I assume you need to be a club member and theres a comp entry fee?

I'd love a weekend away somewhere soon, so might be interested..


----------



## craig450 (May 11, 2007)

Davey G said:


> I assume you need to be a club member and theres a comp entry fee?
> 
> I'd love a weekend away somewhere soon, so might be interested..


davey, you dont need to be a club member to enter in the SBS, only if your joining in on their club weekends, but the SBS is open to everyone.
$25 registration fee payable on the day, i dont think they take any pre-registrations.


----------



## lur3 (Apr 1, 2007)

can't make this one,   the twins 5th birthday. Hopefuly I can make the October event.

Nev


----------



## blueyak (Jan 20, 2009)

Very tempted. Will keep in touch. 
Burril Lake you say, they may as well write GregL's name on the trophy now.


----------



## GregL (Jul 27, 2008)

blueyak said:


> Very tempted. Will keep in touch.
> Burril Lake you say, they may as well write GregL's name on the trophy now.


Awww geez Stewie, you say the nicest things.. :lol: :lol: 
Burrill in August...mmmm...two words spring to mind..... 'Shut Down'.
If I'm around then I guess I'll give it a crack...although I wouldn't be overly confident - its bloody hard going at the moment - I know the buggers are in there, but I can't for the life of me find them at the moment. The water is bloody freezing (I went in the other day doing some deep water re-entry on Homer) - I'd say its only around 16 degrees, if that.
Might have to start dumping some snapper frames in spot x :twisted: 
It would be good to see a few crew there for it though - and there are some cracking fish in there.
Cheers,
Smeg


----------



## craig450 (May 11, 2007)

yeh its not the greatest time of year to have a comp, but im still getting some decent bream around here landbased so im just going into it hoping for the best, not overly confident but ill give it a go.
At the Burrill meet we had, i did come accross some great looking spots and saw some good fish around so im hoping to get up there for a half day next weekend to do some pre-fishing and see whats doing.
Ill report back with the result 8)


----------



## craig450 (May 11, 2007)

Just got some additional info in regards to place of registration, copied from their website:

Hi Craig,

We will be starting and finishing from the shore at the Big 4 Park. Anyone can register and pay there on the morning. They are ok with us using the park for this. 
They are also offering a discount for anyone fishing this event and staying at the park. 
Just so everyone knows they have a boat ramp. Not that you will need to use it.

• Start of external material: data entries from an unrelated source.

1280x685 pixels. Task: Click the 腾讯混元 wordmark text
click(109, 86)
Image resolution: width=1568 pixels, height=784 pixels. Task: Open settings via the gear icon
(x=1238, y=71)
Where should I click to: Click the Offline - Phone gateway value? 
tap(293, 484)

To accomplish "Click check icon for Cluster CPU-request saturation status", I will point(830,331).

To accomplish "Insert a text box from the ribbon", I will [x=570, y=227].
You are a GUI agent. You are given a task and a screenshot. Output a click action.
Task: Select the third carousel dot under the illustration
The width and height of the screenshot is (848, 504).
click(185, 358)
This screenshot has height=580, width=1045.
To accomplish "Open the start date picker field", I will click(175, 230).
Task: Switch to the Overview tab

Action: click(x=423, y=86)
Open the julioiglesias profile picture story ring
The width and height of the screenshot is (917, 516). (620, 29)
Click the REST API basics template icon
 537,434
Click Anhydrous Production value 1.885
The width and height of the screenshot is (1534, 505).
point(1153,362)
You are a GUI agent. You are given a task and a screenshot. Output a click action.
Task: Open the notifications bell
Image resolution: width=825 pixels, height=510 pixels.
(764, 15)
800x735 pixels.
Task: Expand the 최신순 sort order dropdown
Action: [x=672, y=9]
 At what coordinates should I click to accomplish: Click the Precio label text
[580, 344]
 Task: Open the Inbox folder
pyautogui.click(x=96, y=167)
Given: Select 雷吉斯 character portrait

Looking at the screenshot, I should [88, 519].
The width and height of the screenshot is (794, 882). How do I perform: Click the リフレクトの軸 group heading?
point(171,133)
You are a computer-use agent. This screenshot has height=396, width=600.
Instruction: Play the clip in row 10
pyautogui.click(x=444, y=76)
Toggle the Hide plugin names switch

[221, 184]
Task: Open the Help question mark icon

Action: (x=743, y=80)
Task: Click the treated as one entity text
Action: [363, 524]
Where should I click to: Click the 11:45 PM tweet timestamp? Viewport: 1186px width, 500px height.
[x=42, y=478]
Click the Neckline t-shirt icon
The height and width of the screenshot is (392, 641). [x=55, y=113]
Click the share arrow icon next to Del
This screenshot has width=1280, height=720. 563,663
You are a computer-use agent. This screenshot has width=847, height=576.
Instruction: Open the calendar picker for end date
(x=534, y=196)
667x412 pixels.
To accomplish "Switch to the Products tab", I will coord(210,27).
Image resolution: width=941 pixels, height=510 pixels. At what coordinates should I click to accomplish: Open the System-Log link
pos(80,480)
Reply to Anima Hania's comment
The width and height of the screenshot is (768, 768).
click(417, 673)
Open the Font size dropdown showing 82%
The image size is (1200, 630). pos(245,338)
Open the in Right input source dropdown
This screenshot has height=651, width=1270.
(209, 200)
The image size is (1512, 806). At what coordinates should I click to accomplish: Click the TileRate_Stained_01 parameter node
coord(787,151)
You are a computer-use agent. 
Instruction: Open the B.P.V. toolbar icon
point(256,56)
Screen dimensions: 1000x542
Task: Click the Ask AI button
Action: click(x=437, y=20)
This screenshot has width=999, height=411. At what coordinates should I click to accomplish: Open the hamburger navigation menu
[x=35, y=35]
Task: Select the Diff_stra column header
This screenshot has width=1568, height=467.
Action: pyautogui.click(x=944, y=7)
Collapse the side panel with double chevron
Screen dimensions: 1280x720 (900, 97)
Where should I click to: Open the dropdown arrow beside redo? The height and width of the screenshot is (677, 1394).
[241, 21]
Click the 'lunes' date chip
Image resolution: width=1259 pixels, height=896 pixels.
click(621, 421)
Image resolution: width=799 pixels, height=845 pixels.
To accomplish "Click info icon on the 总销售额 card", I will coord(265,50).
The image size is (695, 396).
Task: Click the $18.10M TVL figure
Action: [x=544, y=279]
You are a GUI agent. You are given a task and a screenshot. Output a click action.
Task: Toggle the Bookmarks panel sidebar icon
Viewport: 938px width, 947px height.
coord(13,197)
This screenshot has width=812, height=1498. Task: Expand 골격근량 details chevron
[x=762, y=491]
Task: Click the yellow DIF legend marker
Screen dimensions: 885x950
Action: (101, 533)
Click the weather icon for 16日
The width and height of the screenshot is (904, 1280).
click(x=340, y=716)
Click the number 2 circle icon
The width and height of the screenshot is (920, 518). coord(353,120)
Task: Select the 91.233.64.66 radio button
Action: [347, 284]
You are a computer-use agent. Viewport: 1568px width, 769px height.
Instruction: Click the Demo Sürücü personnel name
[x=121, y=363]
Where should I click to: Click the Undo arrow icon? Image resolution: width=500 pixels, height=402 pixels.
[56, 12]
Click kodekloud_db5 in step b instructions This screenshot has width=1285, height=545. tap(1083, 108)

There is a few ramps around Burril if you are not staying at the Park. 
There is a council ramp and also a ramp at the ski gardens. The one at the ski gardens we are trying to sort out a waver. We will keep you posted.

Look forward to having a few yac's


----------



## Jon (Sep 21, 2007)

hey Craig

i'm planning to enter if all plans pull through 
i have never fished there before so am thinking of heading down there for a prefish sometime would love to hear how your prefish goes.

Jon


----------



## dishley (Jan 20, 2009)

where is the council ramp??


----------



## GregL (Jul 27, 2008)

dishley said:


> where is the council ramp??


Its at the end of Lakeview Drive. Come off the highway at the shops, follow that road to the end (there is an 'unofficial dirt ramp right in front of you that I've used every now and then when visiting a mate), then turn right, and follow it to the end. 
Cheers,
Smeg


----------



## Davey G (Jan 15, 2006)

GregL said:


> Burrill in August...mmmm...two words spring to mind..... 'Shut Down'.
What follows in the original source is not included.